▸ TASK DESCRIPTION
Reproduce, word for word, the full passage on how the Sun produces its energy.

▸ SELECTED EXCERPT
-- Start --

The Sun has blazed for billions of years — and a pinch of carbon, used over and over without ever being used up, is part of how.

The big idea

The Sun makes its light by fusing hydrogen into helium deep in its core, where everything is crushingly hot and dense. Hans Bethe worked out the exact nuclear recipes — there are two. In light, cooler stars, hydrogen nuclei simply collide and stick. In stars as hot as the Sun and hotter, a more roundabout route dominates: the carbon–nitrogen cycle.

In that cycle, a single carbon nucleus grabs hydrogen nuclei one at a time, changing into nitrogen and oxygen forms along the way, and at the end it spits out a brand-new helium nucleus and turns back into exactly the carbon it started as — ready to go round again. The carbon is never consumed; it's a catalyst, a matchmaker. The net result is that four hydrogen nuclei become one helium nucleus, releasing the energy that, after a long climb, leaves the Sun as light.

How it came about

For a long time nobody could say what kept the Sun burning. The best idea — that the Sun slowly shrinks under its own gravity, heating as it falls — could power it for only a few tens of millions of years. But rocks and fossils showed the Earth was billions of years old, so that idea fell short by a hundredfold. In the 1920s Arthur Eddington insisted the answer had to lie in the atom itself.

-- End --

▸ DATA RECORDS
-- Start --

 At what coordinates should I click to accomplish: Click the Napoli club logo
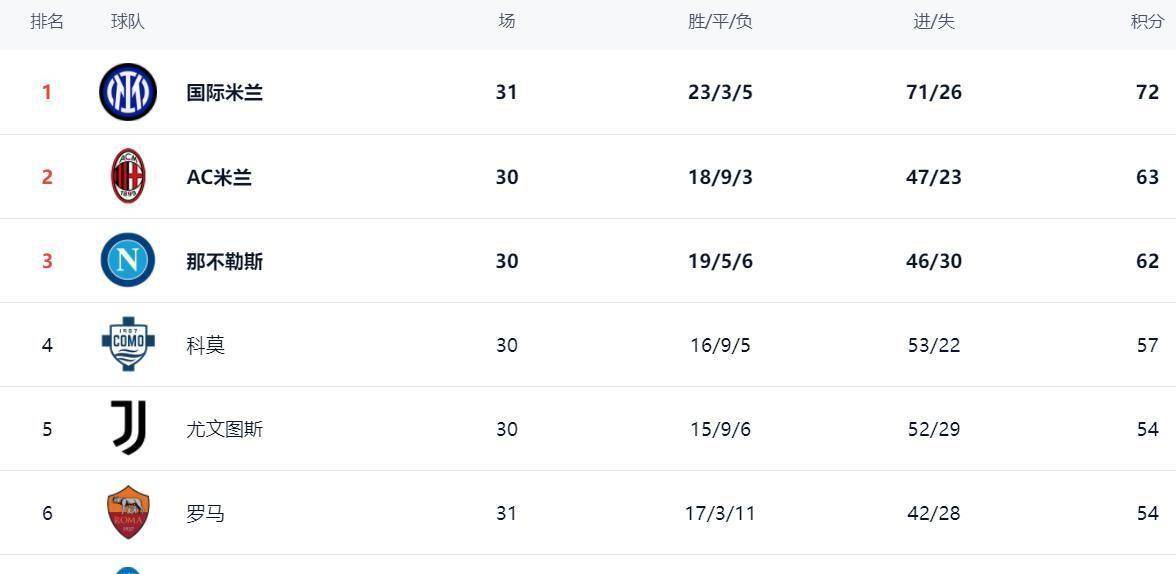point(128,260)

-- End --
-- Start --

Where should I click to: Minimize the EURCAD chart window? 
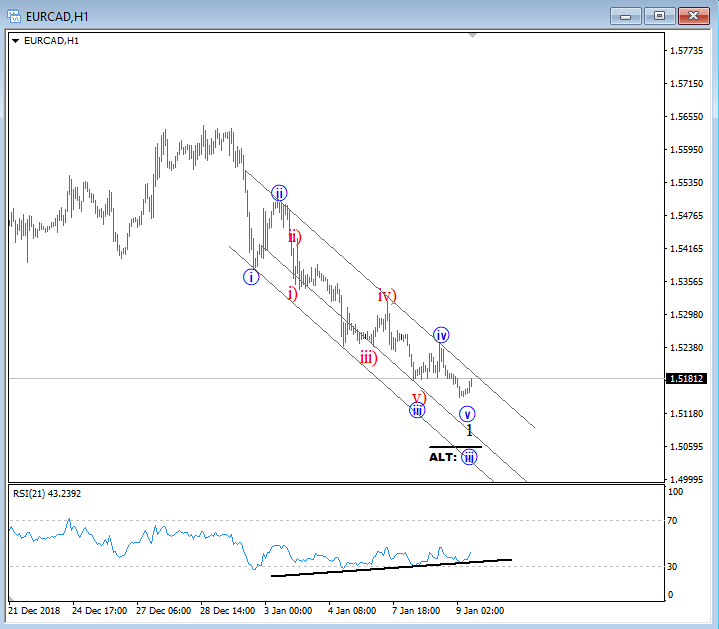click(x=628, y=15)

-- End --

▸ FINISHED TASK
The Sun has blazed for billions of years — and a pinch of carbon, used over and over without ever being used up, is part of how.

The big idea

The Sun makes its light by fusing hydrogen into helium deep in its core, where everything is crushingly hot and dense. Hans Bethe worked out the exact nuclear recipes — there are two. In light, cooler stars, hydrogen nuclei simply collide and stick. In stars as hot as the Sun and hotter, a more roundabout route dominates: the carbon–nitrogen cycle.

In that cycle, a single carbon nucleus grabs hydrogen nuclei one at a time, changing into nitrogen and oxygen forms along the way, and at the end it spits out a brand-new helium nucleus and turns back into exactly the carbon it started as — ready to go round again. The carbon is never consumed; it's a catalyst, a matchmaker. The net result is that four hydrogen nuclei become one helium nucleus, releasing the energy that, after a long climb, leaves the Sun as light.

How it came about

For a long time nobody could say what kept the Sun burning. The best idea — that the Sun slowly shrinks under its own gravity, heating as it falls — could power it for only a few tens of millions of years. But rocks and fossils showed the Earth was billions of years old, so that idea fell short by a hundredfold. In the 1920s Arthur Eddington insisted the answer had to lie in the atom itself.